### Document section:
■ ■ ■ ■ ■
Is Sparkling Wine Gluten Free

Sparkling wine is naturally gluten-free. Champagne, Prosecco, Cava, and other sparkling wines are made from grapes, yeast, and sugar, none of which contain gluten. For most people avoiding gluten, a glass of sparkling wine is a safe choice, though a few niche production details are worth knowing about.

Why Sparkling Wine Is Gluten-Free

Wine starts with grapes, and grapes contain no gluten. The fermentation process converts grape sugars into alcohol using yeast, and neither the sugar nor the yeast introduces gluten. Sparkling wine gets its bubbles from a second round of fermentation, where a small amount of sugar and yeast is added to still wine. This secondary fermentation produces carbon dioxide naturally inside the bottle or tank. The yeast used in winemaking is not brewer’s yeast, which is associated with gluten-containing grains like barley and wheat in beer production.

This holds true across all major styles. Champagne (from France), Prosecco (from Italy), and Cava (from Spain) all follow grape-based production methods and are naturally gluten-free. Celiac Canada confirms that wine, including sparkling varieties, is safe for people with celiac disease.

Fining Agents and Production Details

After fermentation, winemakers often use fining agents to clarify the wine by removing unwanted particles. Common fining agents include egg whites, casein (a milk protein), isinglass (derived from fish), bentonite clay, gelatin, and carbon. All of these are gluten-free. A 2010 study did explore wheat gluten as a fining agent for red burgundy wine as a potential replacement for animal-derived options, but this is not standard practice in today’s winemaking.
■ ■ ■ ■ ■
### Using the information:
a) In the sparkling wine text, what did a 2010 study explore as a fining agent for red burgundy wine?
b) Repeat the part of the sparkling wine text between "After fermentation, winemakers" and "in today’s winemaking.", inclusive.
The records are not needed.

(Stored items)
■ ■ ■ ■ ■
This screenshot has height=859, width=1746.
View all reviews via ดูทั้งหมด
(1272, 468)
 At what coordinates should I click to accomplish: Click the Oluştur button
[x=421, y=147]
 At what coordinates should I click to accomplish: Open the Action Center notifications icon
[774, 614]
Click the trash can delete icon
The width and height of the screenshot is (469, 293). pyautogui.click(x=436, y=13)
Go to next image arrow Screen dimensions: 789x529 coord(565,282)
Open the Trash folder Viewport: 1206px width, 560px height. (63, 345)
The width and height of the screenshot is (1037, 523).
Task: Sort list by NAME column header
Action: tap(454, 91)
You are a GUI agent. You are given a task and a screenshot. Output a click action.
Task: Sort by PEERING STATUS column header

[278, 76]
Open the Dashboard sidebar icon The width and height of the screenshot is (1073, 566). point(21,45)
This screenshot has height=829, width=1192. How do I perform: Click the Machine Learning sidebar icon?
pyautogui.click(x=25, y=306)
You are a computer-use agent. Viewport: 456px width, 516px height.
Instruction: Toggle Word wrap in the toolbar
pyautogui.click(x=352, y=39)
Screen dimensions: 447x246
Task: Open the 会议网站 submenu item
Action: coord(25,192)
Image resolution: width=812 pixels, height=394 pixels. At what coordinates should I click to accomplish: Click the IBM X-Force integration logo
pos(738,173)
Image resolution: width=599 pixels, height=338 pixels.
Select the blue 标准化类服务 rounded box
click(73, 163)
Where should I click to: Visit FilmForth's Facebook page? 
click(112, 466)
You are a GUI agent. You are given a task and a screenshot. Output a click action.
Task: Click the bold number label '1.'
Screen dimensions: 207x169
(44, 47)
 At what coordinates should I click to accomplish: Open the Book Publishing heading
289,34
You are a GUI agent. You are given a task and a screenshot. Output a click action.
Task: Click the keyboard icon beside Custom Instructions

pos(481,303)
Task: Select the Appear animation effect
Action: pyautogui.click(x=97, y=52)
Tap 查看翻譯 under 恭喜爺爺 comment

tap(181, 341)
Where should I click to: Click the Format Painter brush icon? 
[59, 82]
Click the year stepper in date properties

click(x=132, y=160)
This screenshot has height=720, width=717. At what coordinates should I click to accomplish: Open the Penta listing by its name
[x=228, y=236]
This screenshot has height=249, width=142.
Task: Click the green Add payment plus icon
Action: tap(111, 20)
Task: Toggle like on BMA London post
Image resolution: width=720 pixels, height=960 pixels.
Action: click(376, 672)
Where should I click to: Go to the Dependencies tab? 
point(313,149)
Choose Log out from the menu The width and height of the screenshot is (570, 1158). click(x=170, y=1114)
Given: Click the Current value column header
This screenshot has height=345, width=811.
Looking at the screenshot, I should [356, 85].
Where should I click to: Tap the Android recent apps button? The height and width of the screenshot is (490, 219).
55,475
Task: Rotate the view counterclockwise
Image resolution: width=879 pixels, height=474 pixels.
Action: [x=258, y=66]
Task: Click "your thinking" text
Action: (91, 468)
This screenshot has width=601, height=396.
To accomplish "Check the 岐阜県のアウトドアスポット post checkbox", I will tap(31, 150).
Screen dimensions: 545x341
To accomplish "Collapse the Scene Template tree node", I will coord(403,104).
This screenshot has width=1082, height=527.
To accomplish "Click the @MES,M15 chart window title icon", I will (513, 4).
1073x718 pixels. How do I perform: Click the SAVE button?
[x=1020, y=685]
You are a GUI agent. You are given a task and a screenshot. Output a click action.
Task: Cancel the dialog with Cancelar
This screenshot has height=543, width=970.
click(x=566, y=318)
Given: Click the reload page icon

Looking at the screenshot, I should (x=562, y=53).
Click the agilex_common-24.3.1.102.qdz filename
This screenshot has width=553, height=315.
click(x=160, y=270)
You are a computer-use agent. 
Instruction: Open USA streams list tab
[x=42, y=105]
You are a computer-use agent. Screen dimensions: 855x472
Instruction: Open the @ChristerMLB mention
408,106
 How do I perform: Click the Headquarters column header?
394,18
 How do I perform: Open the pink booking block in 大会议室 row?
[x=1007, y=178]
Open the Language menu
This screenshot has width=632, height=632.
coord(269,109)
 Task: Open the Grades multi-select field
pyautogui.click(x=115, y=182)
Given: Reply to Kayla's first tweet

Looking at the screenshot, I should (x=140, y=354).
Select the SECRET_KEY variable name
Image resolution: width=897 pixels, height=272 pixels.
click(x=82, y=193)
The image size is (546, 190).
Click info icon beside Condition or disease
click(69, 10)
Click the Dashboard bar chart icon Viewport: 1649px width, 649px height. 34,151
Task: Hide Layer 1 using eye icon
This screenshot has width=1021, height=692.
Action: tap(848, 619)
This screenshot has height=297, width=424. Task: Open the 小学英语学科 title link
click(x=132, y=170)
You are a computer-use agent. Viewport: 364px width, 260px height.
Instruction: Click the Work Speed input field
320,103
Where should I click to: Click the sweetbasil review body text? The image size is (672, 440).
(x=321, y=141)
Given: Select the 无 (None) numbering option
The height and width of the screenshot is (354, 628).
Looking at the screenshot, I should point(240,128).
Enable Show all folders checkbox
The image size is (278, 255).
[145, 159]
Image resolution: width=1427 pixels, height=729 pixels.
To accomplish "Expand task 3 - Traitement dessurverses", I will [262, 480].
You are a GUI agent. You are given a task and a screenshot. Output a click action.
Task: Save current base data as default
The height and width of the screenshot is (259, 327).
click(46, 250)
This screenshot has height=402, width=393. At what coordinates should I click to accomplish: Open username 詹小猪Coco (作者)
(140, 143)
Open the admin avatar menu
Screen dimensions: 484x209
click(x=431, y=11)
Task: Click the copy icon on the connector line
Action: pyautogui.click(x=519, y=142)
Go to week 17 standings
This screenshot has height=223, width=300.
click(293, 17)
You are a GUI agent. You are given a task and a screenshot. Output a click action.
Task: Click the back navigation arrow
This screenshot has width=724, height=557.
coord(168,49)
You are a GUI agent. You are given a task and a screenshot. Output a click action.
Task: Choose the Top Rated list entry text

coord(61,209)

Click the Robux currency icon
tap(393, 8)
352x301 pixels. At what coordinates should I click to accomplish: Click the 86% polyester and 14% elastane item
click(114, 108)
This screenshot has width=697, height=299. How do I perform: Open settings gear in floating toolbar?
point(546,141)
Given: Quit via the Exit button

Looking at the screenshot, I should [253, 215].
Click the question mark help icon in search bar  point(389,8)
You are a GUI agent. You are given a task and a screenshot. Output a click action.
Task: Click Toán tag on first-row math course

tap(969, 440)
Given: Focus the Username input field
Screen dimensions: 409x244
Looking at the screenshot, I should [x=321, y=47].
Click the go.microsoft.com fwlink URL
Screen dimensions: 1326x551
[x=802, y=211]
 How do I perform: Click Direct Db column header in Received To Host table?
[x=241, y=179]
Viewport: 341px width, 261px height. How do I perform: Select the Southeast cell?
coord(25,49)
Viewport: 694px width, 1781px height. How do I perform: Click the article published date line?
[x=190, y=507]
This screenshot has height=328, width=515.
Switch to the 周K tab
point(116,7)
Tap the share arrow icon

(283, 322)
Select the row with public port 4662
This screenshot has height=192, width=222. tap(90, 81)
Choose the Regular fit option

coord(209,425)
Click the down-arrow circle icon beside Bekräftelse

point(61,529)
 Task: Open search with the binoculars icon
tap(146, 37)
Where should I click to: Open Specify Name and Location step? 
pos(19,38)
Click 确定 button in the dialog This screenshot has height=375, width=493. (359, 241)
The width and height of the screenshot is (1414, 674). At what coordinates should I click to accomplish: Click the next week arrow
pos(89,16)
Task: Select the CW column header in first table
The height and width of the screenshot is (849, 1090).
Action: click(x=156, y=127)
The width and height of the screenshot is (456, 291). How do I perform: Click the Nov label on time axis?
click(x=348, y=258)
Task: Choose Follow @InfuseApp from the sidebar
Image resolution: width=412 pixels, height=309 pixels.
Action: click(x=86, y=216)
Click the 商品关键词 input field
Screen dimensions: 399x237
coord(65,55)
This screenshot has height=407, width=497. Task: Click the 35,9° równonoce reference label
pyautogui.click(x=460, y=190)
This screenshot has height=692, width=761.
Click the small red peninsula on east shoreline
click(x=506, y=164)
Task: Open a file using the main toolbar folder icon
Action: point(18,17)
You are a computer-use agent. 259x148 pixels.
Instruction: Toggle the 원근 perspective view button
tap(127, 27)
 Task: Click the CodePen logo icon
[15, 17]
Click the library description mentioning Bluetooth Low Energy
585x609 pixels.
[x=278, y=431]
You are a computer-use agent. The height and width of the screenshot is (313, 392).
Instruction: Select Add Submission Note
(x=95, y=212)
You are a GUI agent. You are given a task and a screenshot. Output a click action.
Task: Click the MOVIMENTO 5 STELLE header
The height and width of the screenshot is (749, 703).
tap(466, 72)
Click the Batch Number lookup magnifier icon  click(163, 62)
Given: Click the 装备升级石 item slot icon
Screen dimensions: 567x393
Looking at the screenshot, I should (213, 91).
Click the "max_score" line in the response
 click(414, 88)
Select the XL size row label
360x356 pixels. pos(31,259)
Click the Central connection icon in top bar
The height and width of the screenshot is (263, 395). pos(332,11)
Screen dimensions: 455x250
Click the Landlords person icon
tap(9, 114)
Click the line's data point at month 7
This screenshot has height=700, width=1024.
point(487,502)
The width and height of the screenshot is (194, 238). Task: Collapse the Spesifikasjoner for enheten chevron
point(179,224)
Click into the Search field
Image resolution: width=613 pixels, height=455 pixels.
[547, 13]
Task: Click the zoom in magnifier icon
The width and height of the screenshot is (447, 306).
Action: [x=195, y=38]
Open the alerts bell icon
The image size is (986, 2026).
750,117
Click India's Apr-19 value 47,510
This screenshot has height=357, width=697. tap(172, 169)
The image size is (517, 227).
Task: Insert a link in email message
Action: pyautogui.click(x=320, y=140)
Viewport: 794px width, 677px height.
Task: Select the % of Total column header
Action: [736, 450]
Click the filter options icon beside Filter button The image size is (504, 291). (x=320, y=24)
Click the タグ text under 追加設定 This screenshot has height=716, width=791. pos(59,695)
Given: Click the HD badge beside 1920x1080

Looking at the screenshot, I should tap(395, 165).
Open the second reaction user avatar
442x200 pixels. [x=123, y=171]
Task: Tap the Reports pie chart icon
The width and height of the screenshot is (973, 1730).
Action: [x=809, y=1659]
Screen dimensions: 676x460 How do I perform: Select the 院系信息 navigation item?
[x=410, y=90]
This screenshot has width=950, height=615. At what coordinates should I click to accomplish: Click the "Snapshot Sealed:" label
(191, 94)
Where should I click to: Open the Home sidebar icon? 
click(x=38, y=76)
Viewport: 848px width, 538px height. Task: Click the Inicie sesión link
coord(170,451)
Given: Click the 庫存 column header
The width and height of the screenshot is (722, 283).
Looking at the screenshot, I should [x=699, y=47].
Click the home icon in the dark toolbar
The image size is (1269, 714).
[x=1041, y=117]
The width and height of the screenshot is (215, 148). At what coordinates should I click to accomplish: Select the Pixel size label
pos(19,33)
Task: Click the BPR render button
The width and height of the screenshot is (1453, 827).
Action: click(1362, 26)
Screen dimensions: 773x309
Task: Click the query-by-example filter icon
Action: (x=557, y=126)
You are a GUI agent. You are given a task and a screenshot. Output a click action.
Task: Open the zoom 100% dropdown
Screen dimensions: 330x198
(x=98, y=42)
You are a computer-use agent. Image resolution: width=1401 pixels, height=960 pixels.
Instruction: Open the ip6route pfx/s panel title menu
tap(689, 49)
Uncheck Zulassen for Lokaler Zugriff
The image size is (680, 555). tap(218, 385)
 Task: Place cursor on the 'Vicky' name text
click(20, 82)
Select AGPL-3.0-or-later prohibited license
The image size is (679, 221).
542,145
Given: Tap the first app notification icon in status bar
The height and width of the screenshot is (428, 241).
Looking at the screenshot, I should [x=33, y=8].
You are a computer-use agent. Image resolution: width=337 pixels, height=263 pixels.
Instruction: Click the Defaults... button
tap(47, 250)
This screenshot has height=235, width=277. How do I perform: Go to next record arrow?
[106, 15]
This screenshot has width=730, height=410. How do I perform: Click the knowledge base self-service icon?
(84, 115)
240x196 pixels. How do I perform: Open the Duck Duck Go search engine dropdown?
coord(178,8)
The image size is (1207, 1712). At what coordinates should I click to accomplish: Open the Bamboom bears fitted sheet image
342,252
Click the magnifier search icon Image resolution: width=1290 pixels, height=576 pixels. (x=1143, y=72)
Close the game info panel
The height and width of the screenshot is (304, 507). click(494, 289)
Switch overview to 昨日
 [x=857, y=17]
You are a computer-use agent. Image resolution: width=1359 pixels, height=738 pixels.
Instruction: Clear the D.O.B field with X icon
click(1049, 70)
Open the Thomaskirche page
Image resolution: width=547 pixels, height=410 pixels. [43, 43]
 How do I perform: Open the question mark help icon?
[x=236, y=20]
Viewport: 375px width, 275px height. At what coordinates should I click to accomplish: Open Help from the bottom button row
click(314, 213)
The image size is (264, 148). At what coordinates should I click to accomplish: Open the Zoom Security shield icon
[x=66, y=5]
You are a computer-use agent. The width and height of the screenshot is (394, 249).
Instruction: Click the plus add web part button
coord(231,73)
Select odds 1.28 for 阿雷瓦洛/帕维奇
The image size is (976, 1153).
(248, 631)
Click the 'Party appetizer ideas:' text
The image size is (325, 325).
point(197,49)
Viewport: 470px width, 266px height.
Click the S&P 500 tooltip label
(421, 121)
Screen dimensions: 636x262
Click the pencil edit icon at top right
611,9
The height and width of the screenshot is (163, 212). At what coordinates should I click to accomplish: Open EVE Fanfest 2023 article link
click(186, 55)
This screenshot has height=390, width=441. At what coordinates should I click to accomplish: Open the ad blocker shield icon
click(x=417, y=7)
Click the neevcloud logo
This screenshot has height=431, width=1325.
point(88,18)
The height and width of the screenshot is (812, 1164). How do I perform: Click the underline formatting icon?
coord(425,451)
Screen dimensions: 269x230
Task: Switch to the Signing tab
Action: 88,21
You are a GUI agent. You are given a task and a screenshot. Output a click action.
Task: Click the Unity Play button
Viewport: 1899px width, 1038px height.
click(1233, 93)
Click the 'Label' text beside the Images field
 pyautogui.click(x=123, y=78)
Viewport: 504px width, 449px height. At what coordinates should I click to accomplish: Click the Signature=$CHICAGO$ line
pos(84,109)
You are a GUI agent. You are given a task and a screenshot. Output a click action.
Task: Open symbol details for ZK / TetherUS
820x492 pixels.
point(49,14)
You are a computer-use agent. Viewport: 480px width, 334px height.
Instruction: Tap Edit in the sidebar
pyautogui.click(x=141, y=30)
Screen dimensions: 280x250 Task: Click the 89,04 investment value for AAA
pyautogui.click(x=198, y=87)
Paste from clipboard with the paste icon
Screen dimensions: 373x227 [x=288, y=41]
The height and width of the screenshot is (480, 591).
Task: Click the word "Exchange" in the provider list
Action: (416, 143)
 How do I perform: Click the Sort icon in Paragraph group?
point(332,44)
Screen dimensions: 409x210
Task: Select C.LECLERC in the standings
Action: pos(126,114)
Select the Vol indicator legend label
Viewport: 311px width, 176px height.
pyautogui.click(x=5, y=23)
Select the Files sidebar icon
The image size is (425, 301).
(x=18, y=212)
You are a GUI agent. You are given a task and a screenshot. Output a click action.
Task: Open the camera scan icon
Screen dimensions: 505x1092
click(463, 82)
■ ■ ■ ■ ■
### Answers to each task:
a) Wheat gluten.

b)
After fermentation, winemakers often use fining agents to clarify the wine by removing unwanted particles. Common fining agents include egg whites, casein (a milk protein), isinglass (derived from fish), bentonite clay, gelatin, and carbon. All of these are gluten-free. A 2010 study did explore wheat gluten as a fining agent for red burgundy wine as a potential replacement for animal-derived options, but this is not standard practice in today’s winemaking.